Action item
For each record here, output an exact copy.

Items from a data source
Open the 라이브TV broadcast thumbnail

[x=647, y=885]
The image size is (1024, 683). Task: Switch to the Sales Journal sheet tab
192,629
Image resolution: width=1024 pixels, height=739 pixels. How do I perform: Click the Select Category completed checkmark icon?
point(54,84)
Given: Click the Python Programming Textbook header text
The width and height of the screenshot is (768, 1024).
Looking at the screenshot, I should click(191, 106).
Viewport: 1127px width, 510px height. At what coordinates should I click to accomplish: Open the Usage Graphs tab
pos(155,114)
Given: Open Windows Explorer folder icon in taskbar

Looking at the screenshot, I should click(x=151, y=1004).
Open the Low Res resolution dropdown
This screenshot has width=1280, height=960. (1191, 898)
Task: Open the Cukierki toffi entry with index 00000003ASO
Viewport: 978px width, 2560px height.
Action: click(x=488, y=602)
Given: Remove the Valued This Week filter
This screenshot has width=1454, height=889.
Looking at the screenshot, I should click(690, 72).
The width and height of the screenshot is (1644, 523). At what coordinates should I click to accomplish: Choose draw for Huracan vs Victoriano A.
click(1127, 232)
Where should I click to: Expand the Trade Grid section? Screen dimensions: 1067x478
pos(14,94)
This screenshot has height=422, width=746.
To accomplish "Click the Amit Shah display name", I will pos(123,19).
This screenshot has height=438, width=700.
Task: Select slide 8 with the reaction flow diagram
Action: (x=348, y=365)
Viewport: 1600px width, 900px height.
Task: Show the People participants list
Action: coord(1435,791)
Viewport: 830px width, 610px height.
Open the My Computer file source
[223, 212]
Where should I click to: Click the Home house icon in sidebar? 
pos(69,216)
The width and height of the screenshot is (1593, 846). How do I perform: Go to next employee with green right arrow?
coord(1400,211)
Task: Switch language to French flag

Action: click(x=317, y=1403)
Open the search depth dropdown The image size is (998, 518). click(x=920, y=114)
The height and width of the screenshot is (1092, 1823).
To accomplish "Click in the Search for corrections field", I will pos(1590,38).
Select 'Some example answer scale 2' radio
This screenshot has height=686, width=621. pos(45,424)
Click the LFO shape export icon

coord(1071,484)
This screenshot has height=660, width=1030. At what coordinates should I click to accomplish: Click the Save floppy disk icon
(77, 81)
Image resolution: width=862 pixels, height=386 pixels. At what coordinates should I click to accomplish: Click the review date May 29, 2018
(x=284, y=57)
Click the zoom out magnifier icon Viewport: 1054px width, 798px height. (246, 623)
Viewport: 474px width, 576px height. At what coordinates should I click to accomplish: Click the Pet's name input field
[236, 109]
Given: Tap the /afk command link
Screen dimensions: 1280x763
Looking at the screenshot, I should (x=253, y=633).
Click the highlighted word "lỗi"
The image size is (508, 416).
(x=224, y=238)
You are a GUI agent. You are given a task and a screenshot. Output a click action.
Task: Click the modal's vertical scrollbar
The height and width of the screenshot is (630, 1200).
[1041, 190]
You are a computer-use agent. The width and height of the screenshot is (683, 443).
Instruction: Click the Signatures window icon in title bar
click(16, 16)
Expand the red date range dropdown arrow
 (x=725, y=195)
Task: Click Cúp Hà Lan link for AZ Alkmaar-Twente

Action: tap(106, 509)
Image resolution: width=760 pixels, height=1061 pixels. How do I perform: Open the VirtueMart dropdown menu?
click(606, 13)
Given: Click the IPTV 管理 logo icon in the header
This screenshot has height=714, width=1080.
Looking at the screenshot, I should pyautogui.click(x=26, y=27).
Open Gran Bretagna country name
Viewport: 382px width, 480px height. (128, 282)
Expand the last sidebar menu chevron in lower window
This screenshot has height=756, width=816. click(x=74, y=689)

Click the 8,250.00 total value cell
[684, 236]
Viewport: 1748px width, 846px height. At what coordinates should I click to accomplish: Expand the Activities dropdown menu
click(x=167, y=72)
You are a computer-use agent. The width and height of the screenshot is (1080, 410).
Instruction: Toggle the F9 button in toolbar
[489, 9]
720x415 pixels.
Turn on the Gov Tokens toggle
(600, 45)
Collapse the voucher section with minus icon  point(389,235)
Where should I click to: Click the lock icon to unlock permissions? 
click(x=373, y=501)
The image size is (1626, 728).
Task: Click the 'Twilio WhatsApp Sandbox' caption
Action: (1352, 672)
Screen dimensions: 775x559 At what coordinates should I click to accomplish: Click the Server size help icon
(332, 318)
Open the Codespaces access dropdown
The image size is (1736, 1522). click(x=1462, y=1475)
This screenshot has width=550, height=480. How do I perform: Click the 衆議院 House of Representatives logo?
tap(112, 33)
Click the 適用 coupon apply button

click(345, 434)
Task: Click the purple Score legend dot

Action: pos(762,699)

Written answer
Open the 라이브TV broadcast thumbnail

[x=647, y=885]
The image size is (1024, 683). Task: Switch to the Sales Journal sheet tab
192,629
Image resolution: width=1024 pixels, height=739 pixels. How do I perform: Click the Select Category completed checkmark icon?
point(54,84)
Given: Click the Python Programming Textbook header text
The width and height of the screenshot is (768, 1024).
Looking at the screenshot, I should click(191, 106).
Viewport: 1127px width, 510px height. At what coordinates should I click to accomplish: Open the Usage Graphs tab
pos(155,114)
Given: Open Windows Explorer folder icon in taskbar

Looking at the screenshot, I should click(x=151, y=1004).
Open the Low Res resolution dropdown
This screenshot has width=1280, height=960. (1191, 898)
Task: Open the Cukierki toffi entry with index 00000003ASO
Viewport: 978px width, 2560px height.
Action: click(x=488, y=602)
Given: Remove the Valued This Week filter
This screenshot has width=1454, height=889.
Looking at the screenshot, I should click(690, 72).
The width and height of the screenshot is (1644, 523). At what coordinates should I click to accomplish: Choose draw for Huracan vs Victoriano A.
click(1127, 232)
Where should I click to: Expand the Trade Grid section? Screen dimensions: 1067x478
pos(14,94)
This screenshot has height=422, width=746.
To accomplish "Click the Amit Shah display name", I will pos(123,19).
This screenshot has height=438, width=700.
Task: Select slide 8 with the reaction flow diagram
Action: (x=348, y=365)
Viewport: 1600px width, 900px height.
Task: Show the People participants list
Action: coord(1435,791)
Viewport: 830px width, 610px height.
Open the My Computer file source
[223, 212]
Where should I click to: Click the Home house icon in sidebar? 
pos(69,216)
The width and height of the screenshot is (1593, 846). How do I perform: Go to next employee with green right arrow?
coord(1400,211)
Task: Switch language to French flag

Action: click(x=317, y=1403)
Open the search depth dropdown The image size is (998, 518). click(x=920, y=114)
The height and width of the screenshot is (1092, 1823).
To accomplish "Click in the Search for corrections field", I will pos(1590,38).
Select 'Some example answer scale 2' radio
This screenshot has height=686, width=621. pos(45,424)
Click the LFO shape export icon

coord(1071,484)
This screenshot has height=660, width=1030. At what coordinates should I click to accomplish: Click the Save floppy disk icon
(77, 81)
Image resolution: width=862 pixels, height=386 pixels. At what coordinates should I click to accomplish: Click the review date May 29, 2018
(x=284, y=57)
Click the zoom out magnifier icon Viewport: 1054px width, 798px height. (246, 623)
Viewport: 474px width, 576px height. At what coordinates should I click to accomplish: Click the Pet's name input field
[236, 109]
Given: Tap the /afk command link
Screen dimensions: 1280x763
Looking at the screenshot, I should (x=253, y=633).
Click the highlighted word "lỗi"
The image size is (508, 416).
(x=224, y=238)
You are a GUI agent. You are given a task and a screenshot. Output a click action.
Task: Click the modal's vertical scrollbar
The height and width of the screenshot is (630, 1200).
[1041, 190]
You are a computer-use agent. The width and height of the screenshot is (683, 443).
Instruction: Click the Signatures window icon in title bar
click(16, 16)
Expand the red date range dropdown arrow
 (x=725, y=195)
Task: Click Cúp Hà Lan link for AZ Alkmaar-Twente

Action: tap(106, 509)
Image resolution: width=760 pixels, height=1061 pixels. How do I perform: Open the VirtueMart dropdown menu?
click(606, 13)
Given: Click the IPTV 管理 logo icon in the header
This screenshot has height=714, width=1080.
Looking at the screenshot, I should pyautogui.click(x=26, y=27).
Open Gran Bretagna country name
Viewport: 382px width, 480px height. (128, 282)
Expand the last sidebar menu chevron in lower window
This screenshot has height=756, width=816. click(x=74, y=689)

Click the 8,250.00 total value cell
[684, 236]
Viewport: 1748px width, 846px height. At what coordinates should I click to accomplish: Expand the Activities dropdown menu
click(x=167, y=72)
You are a computer-use agent. The width and height of the screenshot is (1080, 410).
Instruction: Toggle the F9 button in toolbar
[489, 9]
720x415 pixels.
Turn on the Gov Tokens toggle
(600, 45)
Collapse the voucher section with minus icon  point(389,235)
Where should I click to: Click the lock icon to unlock permissions? 
click(x=373, y=501)
The image size is (1626, 728).
Task: Click the 'Twilio WhatsApp Sandbox' caption
Action: (1352, 672)
Screen dimensions: 775x559 At what coordinates should I click to accomplish: Click the Server size help icon
(332, 318)
Open the Codespaces access dropdown
The image size is (1736, 1522). click(x=1462, y=1475)
This screenshot has width=550, height=480. How do I perform: Click the 衆議院 House of Representatives logo?
tap(112, 33)
Click the 適用 coupon apply button

click(345, 434)
Task: Click the purple Score legend dot

Action: pos(762,699)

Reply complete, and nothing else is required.